Week3 Assignment: Chinese word segmentation
===
Date: 2020/03/17
## ==Setup:==
All required files are on iLMS. There are two files:
hw2.py or hw2.ipynb (your code)
merge.tsv (data)
## ==Description==
In this assignment, you will implement a Chinese word segmentation model.
You need to use the model to tokenize sentence to words. For example:
```
Input
中華民國於一九九五年三月一日開始實施全民健保
Output
['中華民國', '於', '一九九五年', '三月', '一日', '開始', '實施', '全民健保']
```
there are lots way to split sentence to words
take 水淹金山寺 for example
it may be
水 淹 金山寺
水淹 金山寺
水淹 金山 寺
水 淹 金 山 寺
...
our mission is to find the best one from thoes
so the first step is to split sentence to all possible path
one of the efficent way is to build a DAG
sencond
we are try to find the best from the path from those path
one of way is use DP
:::info
hint:
you can refer lecture 1 for more information.
:::
## ==Requirement==
### 1. convert sentence to DAG(Directed Acyclic Graph)
Convert tokens to DAG(Directed Acyclic Graph)
:::info
hint:
you can use merge.tsv to get all possible tokens.
the data format is
`token \t count`
we provide following code to handle datas
```python=
# convert data to dict in the following way
# take '中華民國' for example:
# tokens['中'] = count
# tokens['中華'] = count
# tokens['中華民'] = 0, if '中華民' not in data
# tokens['中華民國'] = count
tokens = {}
N = 0
for i in datafile("merge.tsv", sep="\t"):
name, count = i[0], i[1]
N += count
tokens[name] = count
for j in range(len(name)):
t = name[: j + 1]
if t not in tokens:
tokens[t] = 0
```
:::
```
take '火鍋是四川的特色' for example:
'01234567'
[
{0: 1351, 1: 327}, # 0(index of "火"):1351(count of "火") 1(index of "鍋"):327(count of 火鍋)
{1: 633}, # 1(index of "鍋"):633(count of "鍋")
{2: 346856}, # 2(index of "是"):346856(count of "是")
{3: 3640, 4: 348}, # 3(index of "四"):3640(count of "四") 4(index of "川"):348(count of "四川")
{4: 138}, # 4(index of "川"):138(count of "川")
{5: 1185058}, # 5(index of "的"):1185058(count of "的")

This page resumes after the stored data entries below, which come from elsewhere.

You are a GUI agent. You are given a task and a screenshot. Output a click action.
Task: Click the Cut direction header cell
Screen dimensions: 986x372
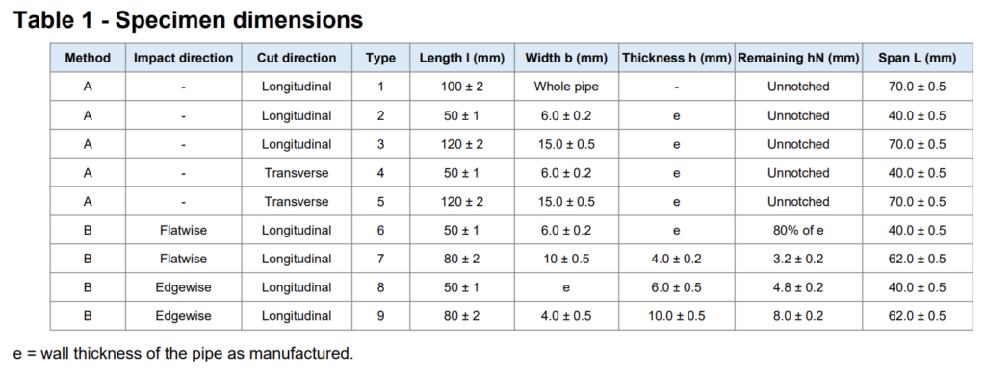coord(297,58)
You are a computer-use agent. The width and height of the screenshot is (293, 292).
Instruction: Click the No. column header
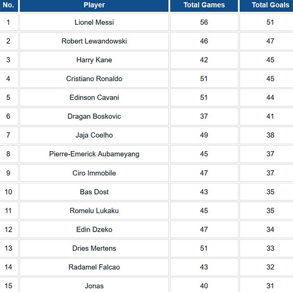coord(8,5)
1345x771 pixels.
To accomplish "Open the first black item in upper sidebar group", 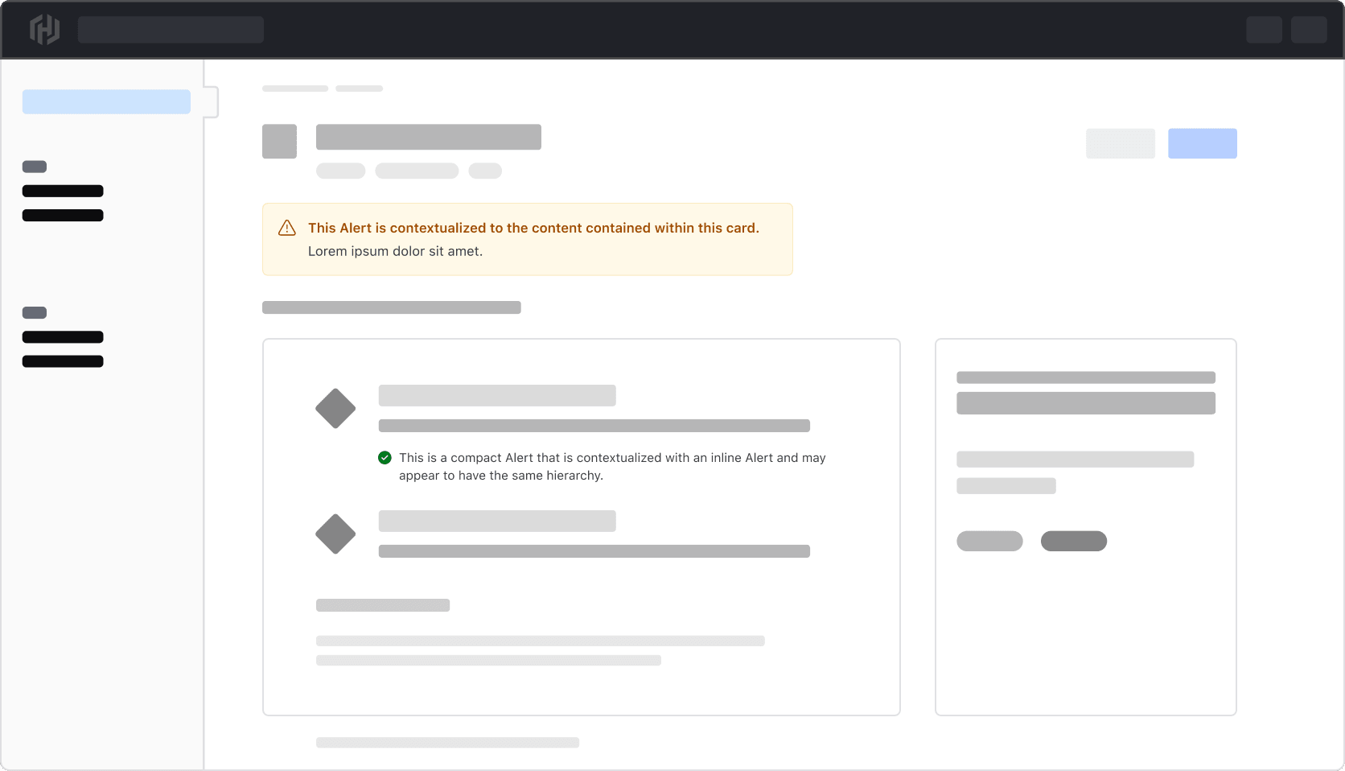I will point(63,192).
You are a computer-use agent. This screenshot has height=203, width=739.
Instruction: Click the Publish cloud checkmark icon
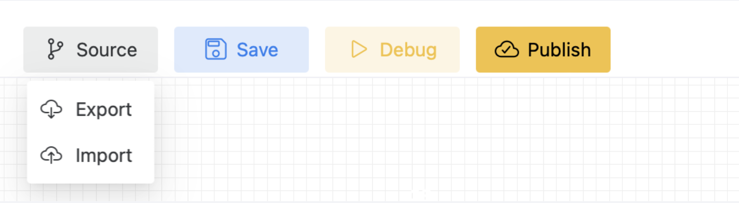click(506, 49)
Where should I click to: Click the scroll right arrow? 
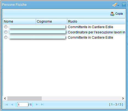click(123, 98)
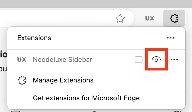Open more actions for Neodeluxe Sidebar

pyautogui.click(x=174, y=60)
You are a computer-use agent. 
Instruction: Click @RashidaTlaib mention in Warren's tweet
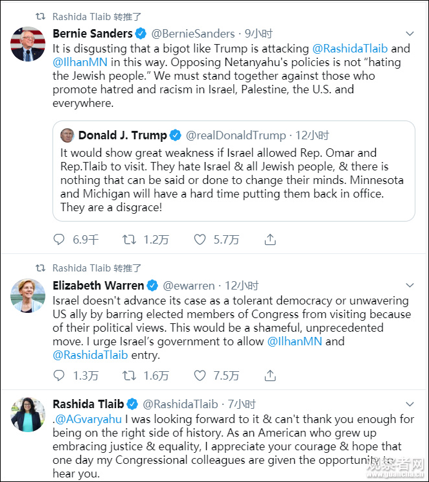pyautogui.click(x=89, y=354)
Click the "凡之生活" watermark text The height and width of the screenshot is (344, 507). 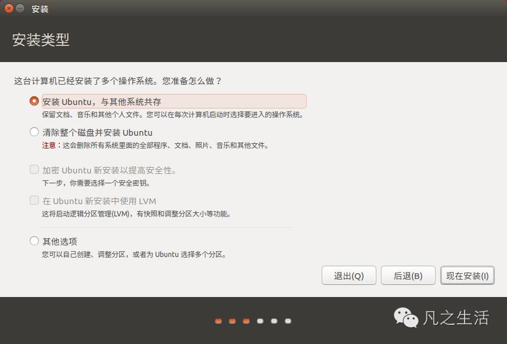pos(457,318)
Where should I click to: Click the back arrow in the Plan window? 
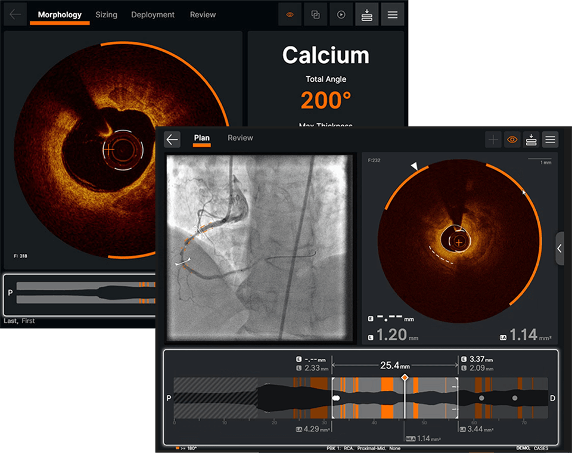[172, 139]
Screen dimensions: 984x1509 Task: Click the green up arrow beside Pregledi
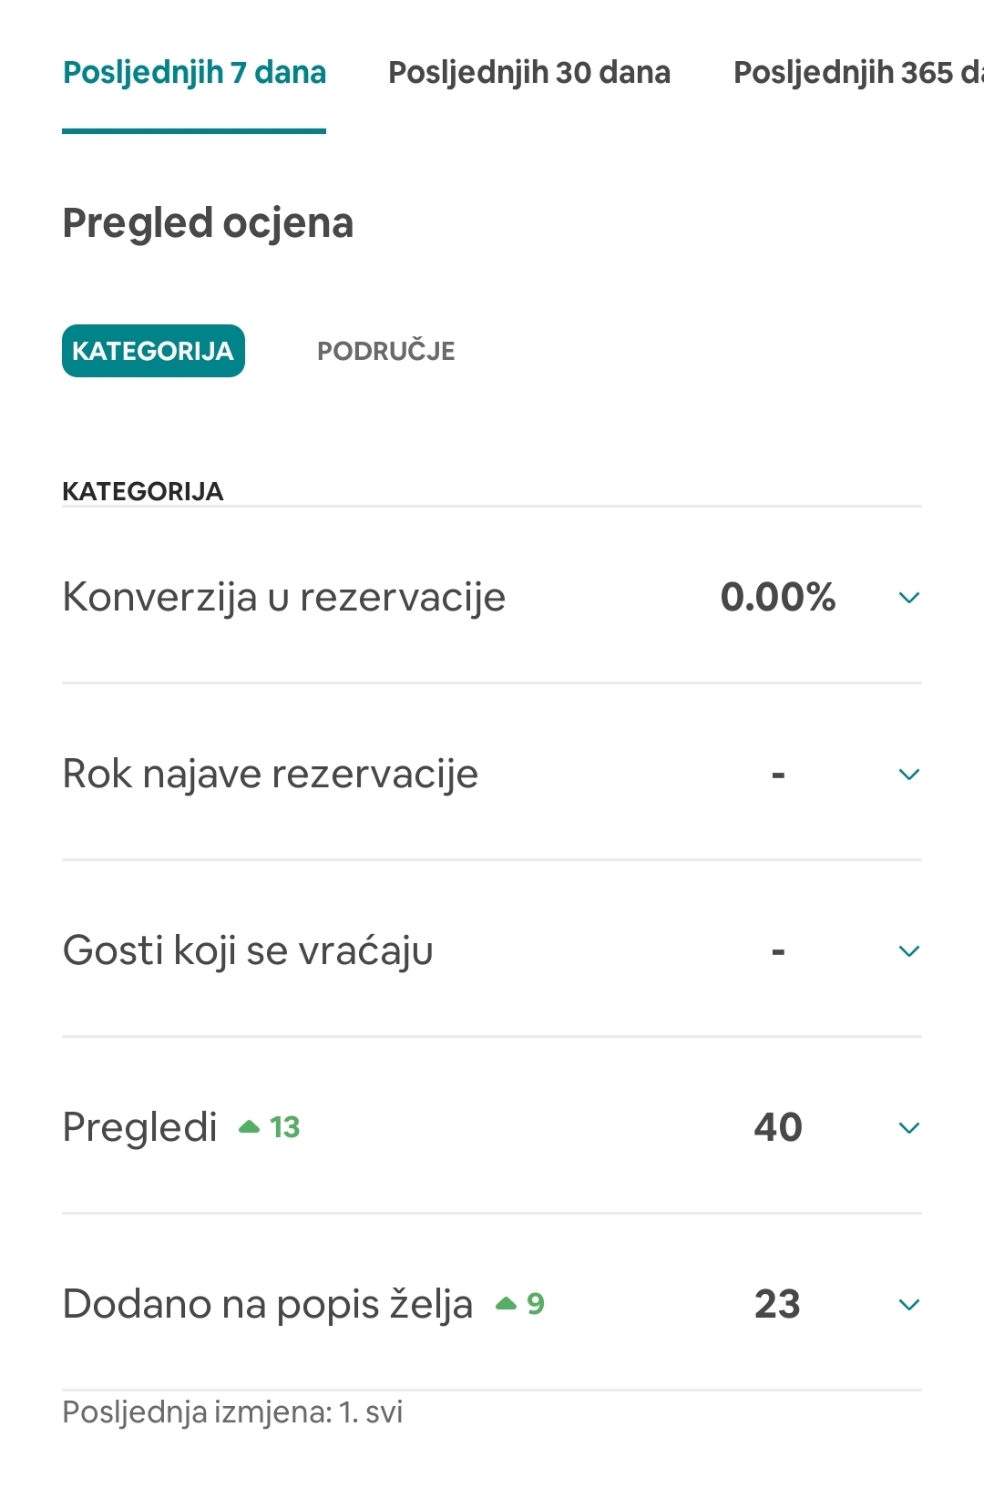click(249, 1127)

{6: 1245, 7: 4453}, # 6(index of "特"):1245(count of "特") 7(index of "色"):4453(count of "特色")
{7: 835} # 7(index of "色"):835(count of "色")
]
or you can use any data structure you like.
```
Code:
```python
def build_tree(sentence):
pass
```
### 2. convert sentence to tokens
you must use dynamic programming to solve this problem.
```python
# use closure to simulate private variables
# if you don't know what is closure, it's ok, just handle dp function.
# example:
# >>> print(parse('孫中山先生推翻滿清建立中華民國'))
# [-26.955841777998064, ['孫中山', '先生', '推翻', '滿清', '建立', '中華民國']]
def parse(sentence):
sentence = sentence
tree = build_tree(sentence)
# use dynamic programming to parse sentence to tokens
# !!!note!!! you should use cache function to cache function results.
#
# !!!hint!!! python build-in lru_cache can help you cache function result.
def dp(index=0):
pass
# !!!note!!! you must return [probability, [tokens]]
return dp(0)
```
:::danger
:bulb: you must return [probability, [tokens]]
For example
[-10.970361739190729, ['今天', '可能', '下雨']]
:::
:::info
Hint:
1. To avoid underflow, please use log.
e.g. log(p1 * p2 * p3) = log(p1) + log(p2) + log(p3)
2. python build-in lru_cache can help you cache function result.
:::
---
## ==Testing data==
```
[-10.970361739190729, ['今天', '可能', '下雨']]
[-31.937781660374768, ['中華民國', '於', '一九九五年', '三月', '一日', '開始', '實施', '全民健保']]
[-26.955841777998064, ['孫中山', '先生', '推翻', '滿清', '建立', '中華民國']]
[-27.05945291889755, ['教授', '應該', '要', '為', '辛苦', '的', '助教', '加薪']]
[-16.95450965070056, ['火鍋', '是', '四川', '的', '特色']]
[-25.07845561290892, ['波士頓', '茶葉', '事件', '促使', '美國', '革命']]
[-23.817296657004494, ['羅馬', '帝國', '皇帝', '遭到', '殺害']]
```
---
## ==Submission and Evaluation==
1. submit your code to jedi.nlplab.cc:3000,
2. you need to demo your code to TA and explain how you design every function.